─── Input data ───

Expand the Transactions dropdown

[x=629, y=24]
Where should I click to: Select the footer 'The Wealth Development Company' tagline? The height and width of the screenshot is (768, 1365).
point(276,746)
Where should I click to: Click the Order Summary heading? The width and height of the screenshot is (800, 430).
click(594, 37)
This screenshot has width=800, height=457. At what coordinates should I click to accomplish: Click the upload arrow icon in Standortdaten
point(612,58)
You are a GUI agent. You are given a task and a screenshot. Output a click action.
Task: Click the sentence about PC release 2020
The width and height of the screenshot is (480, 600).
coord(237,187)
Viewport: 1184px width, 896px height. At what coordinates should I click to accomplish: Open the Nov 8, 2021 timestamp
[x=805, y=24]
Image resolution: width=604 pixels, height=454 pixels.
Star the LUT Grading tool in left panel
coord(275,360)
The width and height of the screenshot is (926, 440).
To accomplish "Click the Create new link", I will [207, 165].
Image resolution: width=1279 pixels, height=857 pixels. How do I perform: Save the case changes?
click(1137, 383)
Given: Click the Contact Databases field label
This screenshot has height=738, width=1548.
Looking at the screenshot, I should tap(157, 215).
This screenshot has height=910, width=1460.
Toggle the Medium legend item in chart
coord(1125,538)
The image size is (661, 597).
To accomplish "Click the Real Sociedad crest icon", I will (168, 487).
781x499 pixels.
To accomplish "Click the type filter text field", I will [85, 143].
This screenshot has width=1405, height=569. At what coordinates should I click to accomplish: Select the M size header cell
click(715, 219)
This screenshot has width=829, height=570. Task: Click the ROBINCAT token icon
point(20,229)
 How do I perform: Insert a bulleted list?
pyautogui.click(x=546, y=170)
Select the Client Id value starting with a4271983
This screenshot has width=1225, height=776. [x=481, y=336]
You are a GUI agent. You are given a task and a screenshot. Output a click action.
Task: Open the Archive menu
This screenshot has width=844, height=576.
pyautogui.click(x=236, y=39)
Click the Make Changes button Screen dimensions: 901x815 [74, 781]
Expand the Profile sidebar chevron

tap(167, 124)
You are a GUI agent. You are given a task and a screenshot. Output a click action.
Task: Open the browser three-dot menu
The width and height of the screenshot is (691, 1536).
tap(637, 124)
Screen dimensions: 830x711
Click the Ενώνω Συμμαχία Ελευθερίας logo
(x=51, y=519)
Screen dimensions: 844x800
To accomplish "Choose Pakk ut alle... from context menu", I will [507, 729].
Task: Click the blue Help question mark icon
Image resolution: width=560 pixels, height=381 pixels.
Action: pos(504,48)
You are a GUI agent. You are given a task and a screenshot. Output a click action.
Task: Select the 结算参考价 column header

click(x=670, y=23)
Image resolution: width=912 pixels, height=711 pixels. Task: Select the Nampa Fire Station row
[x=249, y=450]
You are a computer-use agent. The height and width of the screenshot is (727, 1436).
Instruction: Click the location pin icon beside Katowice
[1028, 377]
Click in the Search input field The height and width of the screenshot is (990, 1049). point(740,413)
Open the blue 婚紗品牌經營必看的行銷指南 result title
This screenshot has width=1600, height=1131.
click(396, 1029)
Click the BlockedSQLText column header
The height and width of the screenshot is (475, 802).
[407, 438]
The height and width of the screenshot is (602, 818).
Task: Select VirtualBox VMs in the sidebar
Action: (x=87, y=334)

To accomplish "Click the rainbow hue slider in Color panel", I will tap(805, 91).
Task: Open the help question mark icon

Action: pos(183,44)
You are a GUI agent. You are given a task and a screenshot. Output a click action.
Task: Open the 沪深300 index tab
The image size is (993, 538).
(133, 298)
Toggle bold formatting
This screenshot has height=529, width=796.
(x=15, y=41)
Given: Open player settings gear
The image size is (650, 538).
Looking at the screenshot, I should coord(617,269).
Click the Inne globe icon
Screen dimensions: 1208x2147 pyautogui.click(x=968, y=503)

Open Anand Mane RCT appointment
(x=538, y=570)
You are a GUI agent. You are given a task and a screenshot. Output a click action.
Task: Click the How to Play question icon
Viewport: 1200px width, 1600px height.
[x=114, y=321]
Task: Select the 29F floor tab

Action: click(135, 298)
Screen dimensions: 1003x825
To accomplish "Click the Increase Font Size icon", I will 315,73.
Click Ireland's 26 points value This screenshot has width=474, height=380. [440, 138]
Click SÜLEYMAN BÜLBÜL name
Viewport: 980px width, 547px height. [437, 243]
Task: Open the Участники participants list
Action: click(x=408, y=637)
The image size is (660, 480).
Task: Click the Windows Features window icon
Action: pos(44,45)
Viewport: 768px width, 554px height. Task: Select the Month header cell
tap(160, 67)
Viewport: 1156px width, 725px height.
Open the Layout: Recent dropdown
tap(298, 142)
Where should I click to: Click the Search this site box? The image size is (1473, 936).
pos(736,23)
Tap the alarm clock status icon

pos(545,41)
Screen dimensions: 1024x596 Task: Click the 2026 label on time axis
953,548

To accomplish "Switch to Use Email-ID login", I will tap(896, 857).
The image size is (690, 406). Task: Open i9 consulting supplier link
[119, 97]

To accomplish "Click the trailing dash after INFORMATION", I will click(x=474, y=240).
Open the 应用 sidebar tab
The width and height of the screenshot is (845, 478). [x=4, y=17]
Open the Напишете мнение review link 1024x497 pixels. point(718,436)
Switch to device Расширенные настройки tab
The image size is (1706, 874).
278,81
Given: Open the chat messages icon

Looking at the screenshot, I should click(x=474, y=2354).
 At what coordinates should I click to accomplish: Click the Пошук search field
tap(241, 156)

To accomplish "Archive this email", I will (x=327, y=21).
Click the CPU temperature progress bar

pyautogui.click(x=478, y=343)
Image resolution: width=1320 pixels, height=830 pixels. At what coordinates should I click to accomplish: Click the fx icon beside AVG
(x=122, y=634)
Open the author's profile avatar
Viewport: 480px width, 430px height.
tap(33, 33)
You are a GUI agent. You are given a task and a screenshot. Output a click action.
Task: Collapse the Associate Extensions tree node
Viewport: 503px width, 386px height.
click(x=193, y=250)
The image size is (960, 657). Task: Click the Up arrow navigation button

───

[Task]: The response must hold only the lines above from the line with "Task: Select the 结算参考价 column header" through the line with "Open the blue 婚紗品牌經營必看的行銷指南 result title", each copied exactly, both ends kept.

[Exercise solution]:
Task: Select the 结算参考价 column header

click(x=670, y=23)
Image resolution: width=912 pixels, height=711 pixels. Task: Select the Nampa Fire Station row
[x=249, y=450]
You are a computer-use agent. The height and width of the screenshot is (727, 1436).
Instruction: Click the location pin icon beside Katowice
[1028, 377]
Click in the Search input field The height and width of the screenshot is (990, 1049). point(740,413)
Open the blue 婚紗品牌經營必看的行銷指南 result title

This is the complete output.